La crisi? Ci aiuta a migliorare la PA


Sulle retribuzioni dei pubblici dipendenti, sulla loro dinamica e sul confronto con il settore privato molto è stato scritto in questi ultimi tempi, purtroppo senza rinunciare a imprecisioni ed errori. Eppure un tema così importante per quanti lavorano nel pubblico, e in generale per gli effetti che dispiega sulla competitività dell’intera economia, merita chiarezza. Anche perché i dati a nostra disposizione coprono un orizzonte temporale sufficientemente lungo per valutare appieno gli effetti che le diverse stagioni e regole contrattuali hanno prodotto su livelli e differenziali salariali tra i due settori nonché sugli andamenti dei costi salariali in rapporto alla produttività.
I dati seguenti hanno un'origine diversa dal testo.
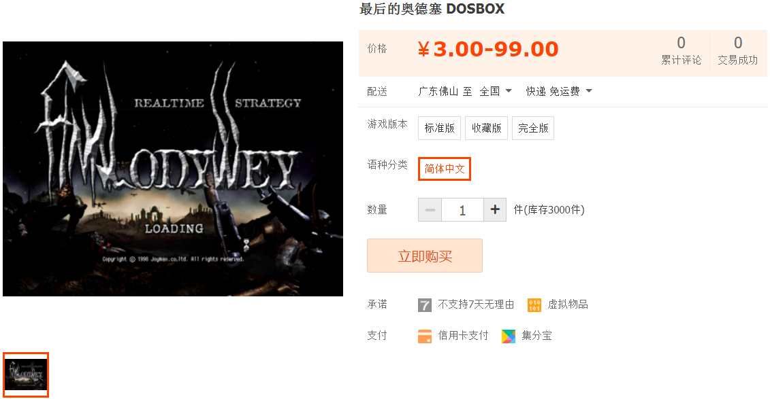The height and width of the screenshot is (399, 770).
Task: Open the 快递 免运费 shipping dropdown
Action: click(559, 91)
E’ così possibile spiegare ragioni, obiettivi e risultati sia della riforma del modello contrattuale avviata nel 2008 sia degli interventi sulle retribuzioni nelle amministrazioni pubbliche varati con le manovre finanziarie.

Un po’ di storia, innanzitutto. Le statistiche Istat sulle retribuzioni di fatto indicano che dal 1993 e fino al 2000 la crescita retributiva per i pubblici si è mantenuta sostanzialmente in linea con quella dei privati, mentre dal 2000 al 2008 è risultata costantemente e significativamente superiore. A differenza di quanto avvenuto in occasione dei precedenti rinnovi, con la stagione contrattuale 2008-2009 i negoziati si sono invece svolti in tempi contenuti, evitando così che gli arretrati riferiti ad annualità precedenti alterassero gli indici di crescita delle retribuzioni. Gli incrementi riconosciuti nel biennio 2008-09 (pari al 3,2%) sono così risultati sostanzialmente in linea con l’inflazione.

E’ stato quindi rispettato il quadro programmato delle risorse destinate alla contrattazione, senza cedere all’andazzo del passato, quando le revisioni successive venivano ogni volta concesse sotto la pressione di rivendicazioni sindacali.
Risultato: la contabilità nazionale Istat indica che le retribuzioni medie per unità di lavoro dipendente sono cresciute dell’1,5% nel 2009 e dell’1,3% nel 2010, meno di quanto sia accaduto per i privati. Ne risulta un quadro di sostanziale moderazione salariale che, come ci ricorda il recente rapporto dell’Aran, riflette anche le nuove disposizioni sulla contrattazione integrativa. Tant’è vero che anche le amministrazioni storicamente più inclini ad aumentare in sede locale le risorse in favore del proprio personale, sono state portate a un atteggiamento più attento e responsabile. La stessa Corte dei Conti conferma come l’andamento del volume complessivo della spesa per il personale nel 2009 abbia mostrato un incremento molto contenuto (+0,76%), in virtù dell’effetto combinato di “moderazione salariale” e riduzione dell’occupazione pubblica (-2%) seguita al rafforzamento dei vincoli al turn-over.

Grazie alle misure di blocco della contrattazione e delle retribuzioni individuali, raggiungeremo nel 2013 il pieno riallineamento con il settore privato, in coerenza con l’obiettivo di razionalizzare i costi e l’uso delle risorse. L’obiettivo che stiamo perseguendo è però decisamente più ambizioso: disporre di un settore pubblico meno costoso e più efficace nel soddisfare i bisogni dei cittadini, usando le tre leve della valutazione, della meritocrazia e della trasparenza. Nonostante i vincoli imposti dalla congiuntura, si tratta di un risultato a portata di mano. Il cosiddetto “dividendo dell’efficienza”, esplicitamente richiamato nell’ultima manovra finanziaria, offre infatti alle amministrazioni lo strumento per attivare un circolo virtuoso: maggiore efficienza – minori costi – premialità. Il meccanismo del dividendo prevede infatti che una quota delle riduzioni dei costi di funzionamento che le amministrazioni riusciranno a realizzare (soprattutto grazie ai processi di semplificazione e digitalizzazione in atto) possa essere destinata proprio al riconoscimento di incrementi salariali collegati al merito individuale di produttività. Paradossalmente, la pesante crisi economica può rivelarsi un’opportunità preziosa che non va sprecata: le amministrazioni possono finalmente operare con un sistema di relazioni industriali semplificato e snellito (da dodici si è passati a soli quattro comparti: due per le amministrazioni centrali, due quelle locali), fortemente orientato a una politica retributiva dei dipendenti pubblici selettiva e mirata, capace di individuare responsabilità e premiare i risultati.